Recovery Point Objective

The Recovery Point Objective (RPO) is the amount of data loss or system inaccessibility (measured in time) that an organization can withstand. “If you perform weekly backups, someone made a decision that your company could tolerate the loss of a week’s worth of data. If backups are performed on Saturday evenings and a system fails on Saturday afternoon, you have lost the entire week’s worth of data. This is the recovery point objective. In this case, the RPO is 1 week” [17].

RPOs are defined by specific actions that require users to obtain data access. For example, the RPO for the NASDAQ stock exchange would be: the point in time when users are allowed to execute a trade (the next available trading day).

This requires NASDAQ to always be available during recognized trading hours, no matter what. When there are no trades occurring on NASDAQ, the system can afford to be offline, but in the event of a major disruption, the recovery point objective would be when users require access in order to execute a trade. If users fail to receive access at that point, then the NASDAQ trading system will suffer a significant business impact that would negatively affect the NASDAQ organization.

The RPO represents the maximum acceptable amount of data/work loss for a given process because of a disaster or disruptive event.

Recovery Time Objective (RTO) and Work Recovery Time (WRT)

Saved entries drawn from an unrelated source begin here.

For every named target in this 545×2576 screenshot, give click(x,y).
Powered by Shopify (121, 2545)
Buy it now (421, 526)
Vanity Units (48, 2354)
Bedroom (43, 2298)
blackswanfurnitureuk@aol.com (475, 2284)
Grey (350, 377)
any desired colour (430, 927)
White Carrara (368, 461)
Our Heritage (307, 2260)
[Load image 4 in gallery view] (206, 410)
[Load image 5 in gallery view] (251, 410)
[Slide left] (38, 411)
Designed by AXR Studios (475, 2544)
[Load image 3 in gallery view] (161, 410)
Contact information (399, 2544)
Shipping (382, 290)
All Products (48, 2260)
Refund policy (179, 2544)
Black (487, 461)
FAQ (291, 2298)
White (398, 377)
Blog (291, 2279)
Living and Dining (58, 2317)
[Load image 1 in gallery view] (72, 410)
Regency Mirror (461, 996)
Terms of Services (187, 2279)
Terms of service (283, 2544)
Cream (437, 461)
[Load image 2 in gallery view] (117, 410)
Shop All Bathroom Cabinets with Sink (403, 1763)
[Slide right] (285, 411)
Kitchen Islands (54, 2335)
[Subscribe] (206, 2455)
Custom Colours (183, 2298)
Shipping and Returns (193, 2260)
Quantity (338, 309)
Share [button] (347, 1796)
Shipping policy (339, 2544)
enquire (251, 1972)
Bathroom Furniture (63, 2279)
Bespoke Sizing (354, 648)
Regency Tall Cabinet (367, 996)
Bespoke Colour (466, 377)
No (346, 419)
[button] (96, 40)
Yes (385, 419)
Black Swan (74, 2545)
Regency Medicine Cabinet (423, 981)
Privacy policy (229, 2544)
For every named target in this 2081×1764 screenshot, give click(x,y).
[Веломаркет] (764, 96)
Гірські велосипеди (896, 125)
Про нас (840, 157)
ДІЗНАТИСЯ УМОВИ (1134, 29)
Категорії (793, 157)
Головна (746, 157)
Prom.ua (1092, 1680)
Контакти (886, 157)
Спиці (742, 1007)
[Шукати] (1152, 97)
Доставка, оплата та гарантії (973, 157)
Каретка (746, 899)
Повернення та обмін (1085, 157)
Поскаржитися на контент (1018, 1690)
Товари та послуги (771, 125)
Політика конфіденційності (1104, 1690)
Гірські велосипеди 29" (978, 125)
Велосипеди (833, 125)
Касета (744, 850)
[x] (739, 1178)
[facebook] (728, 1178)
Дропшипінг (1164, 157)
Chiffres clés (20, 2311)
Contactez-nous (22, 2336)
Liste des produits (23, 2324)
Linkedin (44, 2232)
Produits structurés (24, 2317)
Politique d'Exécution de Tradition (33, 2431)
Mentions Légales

The Recovery Time Objective (RTO) describes the maximum time allowed to recover business or IT systems. RTO is also called the systems recovery time. This is one part of Maximum Tolerable Downtime: once the system is physically running, it must be configured.

Work Recovery Time (WRT) describes the time required to configure a recovered system. “Downtime consists of two elements, the systems recovery time and the work recovery time. Therefore, MTD = RTO + WRT” [17].

Mean Time Between Failures

Mean Time Between Failures (MTBF) quantifies how long a new or repaired system will run before failing. It is typically generated by a component vendor and is largely applicable to hardware as opposed to applications and software. A vendor selling LCD computer monitors may run 100 monitors 24 hours a day for 2 weeks and observe just one monitor failure. The vendor then extrapolates the following:

100 LCD computer monitors × 14 days × 24 hours/day = 1 failure/33,600 hours

This does not mean that one LCD computer monitor will be able to run for 3.8 years (33,600 hours) without failing [18]. Each monitor may fail at rates significantly different from this calculated mean (or average in this case). However, for planning purposes, we can assume that if we were running an office with 20 monitors, we can expect that one will fail about every 70 days. Once the vendor releases the MTBF, it is incumbent upon the BCP/DRP team to determine the correct amount of expected failures within the IT system during a course of time. Calculating the MTBF becomes less reliant when an organization uses fewer and fewer hardware assets. See the example below to see how to calculate the MTBF for 20 LCD computer monitors.

1 failure/33,600 hours = 20 LCD computer monitors × X days × 24 hours/day

Solve for X by dividing both sides of the equation by 20 × 24:

X days = 33,600/20 × 24
X days = 70

Mean Time to Repair (MTTR)

The Mean Time to Repair (MTTR) describes how long it will take to recover a specific failed system. It is the best estimate for reconstituting the IT system so that business continuity may occur.

Minimum Operating Requirements

Minimum Operating Requirements (MOR) describe the minimum environmental and connectivity requirements in order to operate computer equipment. It is important to determine and document what the MOR is for each IT-critical asset because, in the event of a disruptive event or disaster, proper analysis can be conducted quickly to determine if the IT assets will be able to function in the emergency environment.